- DATA FOR PROCESSING:
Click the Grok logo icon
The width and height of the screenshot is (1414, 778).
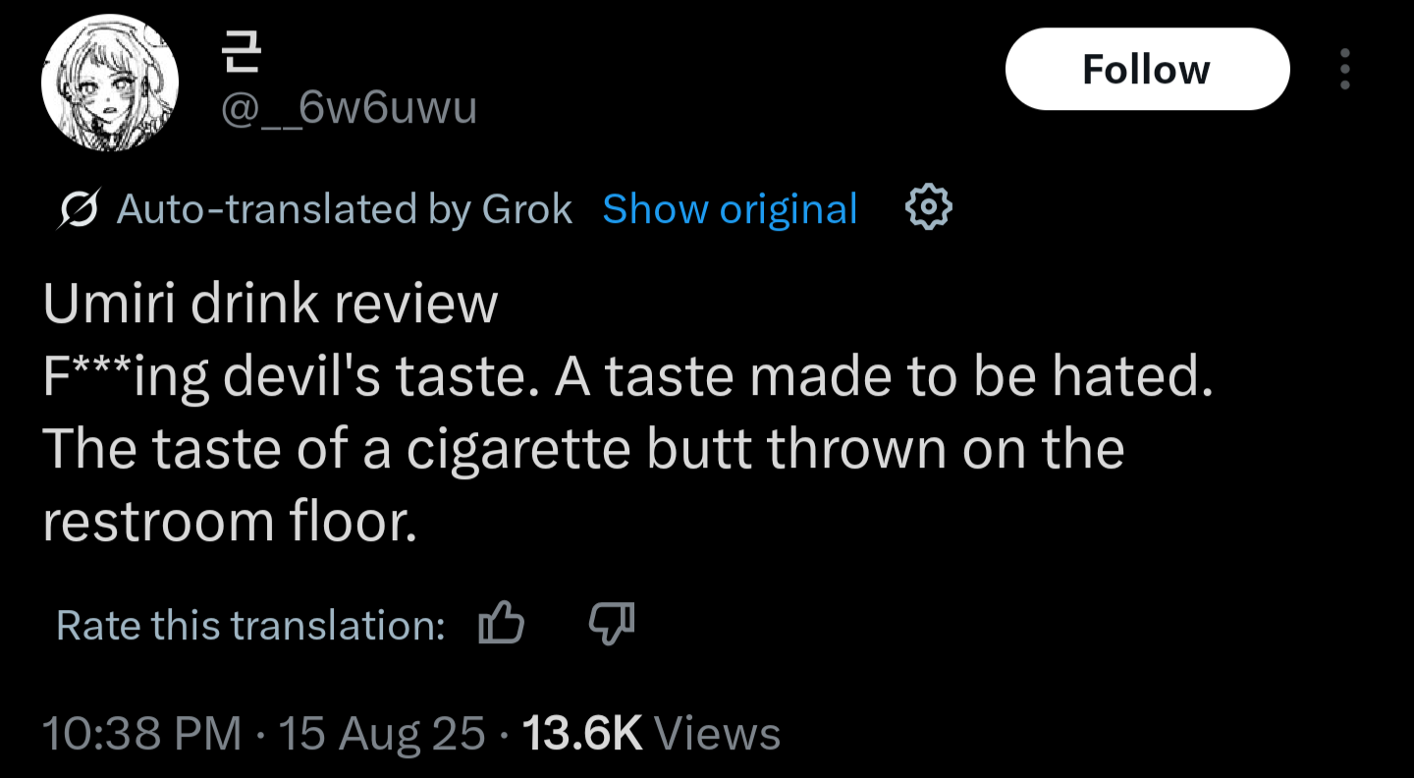(79, 209)
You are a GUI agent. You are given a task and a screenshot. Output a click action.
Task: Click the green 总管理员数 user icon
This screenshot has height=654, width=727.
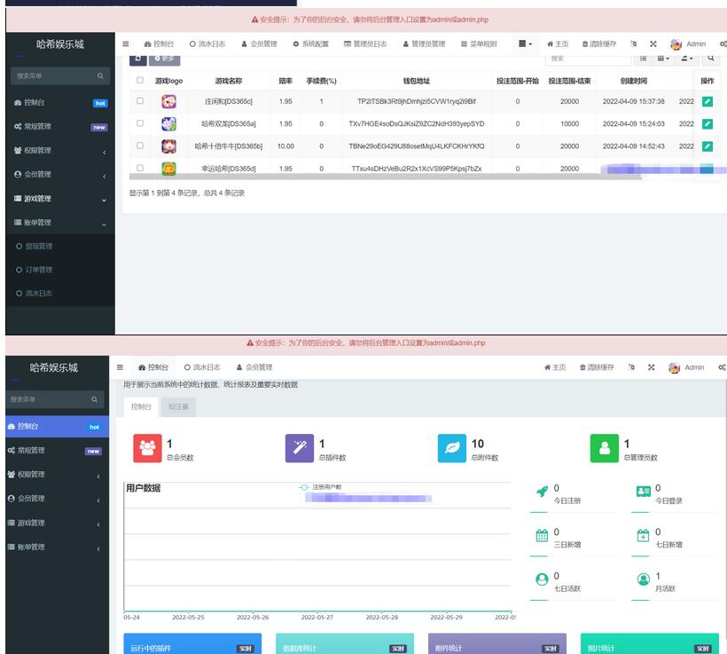click(605, 449)
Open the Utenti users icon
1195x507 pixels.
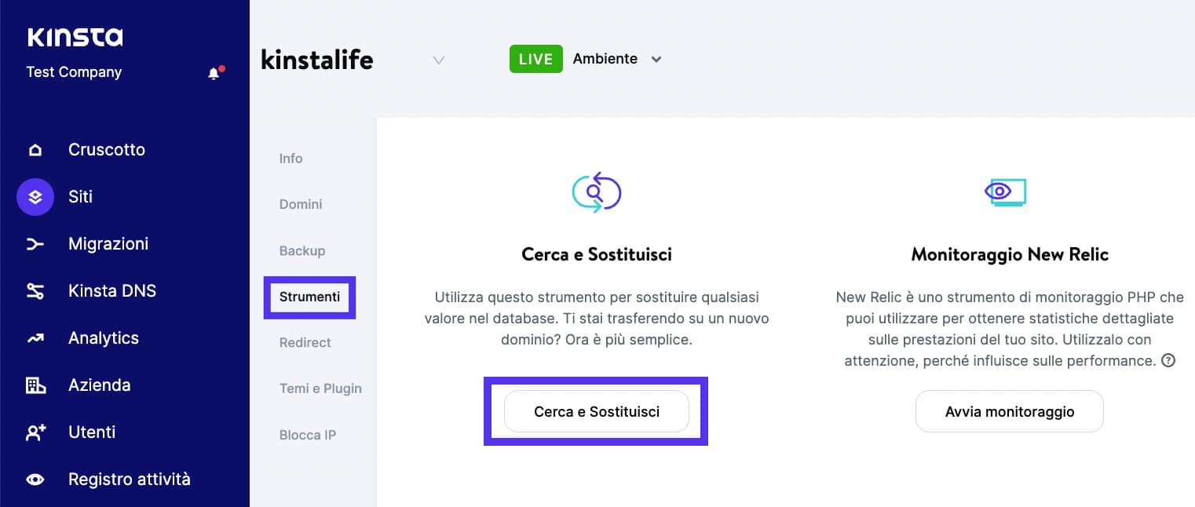[x=35, y=432]
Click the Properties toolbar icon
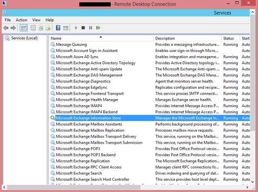Viewport: 258px width, 192px height. click(32, 28)
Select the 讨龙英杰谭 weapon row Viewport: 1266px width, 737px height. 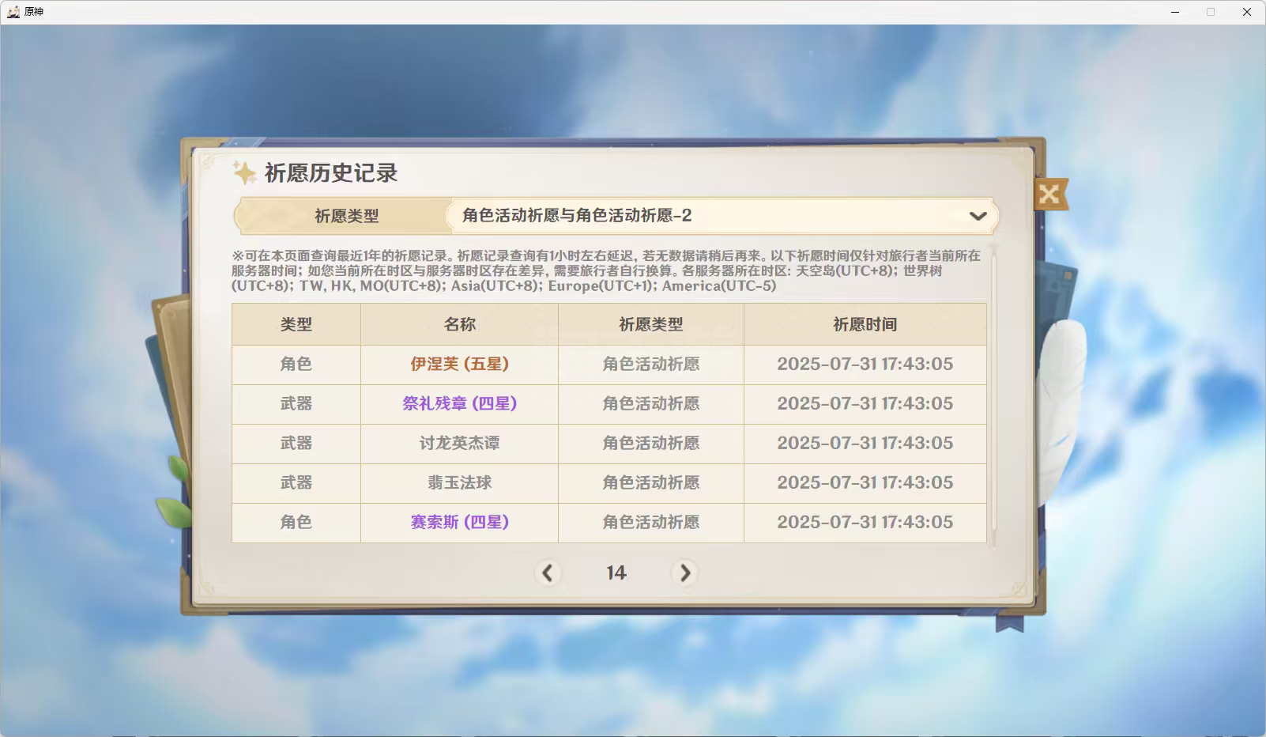point(459,443)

- THE TASK:
Nothing but the lines from the beginning of the material through the line with "Open the Utenti users icon" should appear, printed exactly, with no pictures among them.

- SOLUTION TO THIS TASK:
Click the Grok logo icon
The width and height of the screenshot is (1414, 778).
(79, 209)
You are a GUI agent. You are given a task and a screenshot. Output a click action.
Task: Click the green 总管理员数 user icon
This screenshot has height=654, width=727.
click(605, 449)
Open the Utenti users icon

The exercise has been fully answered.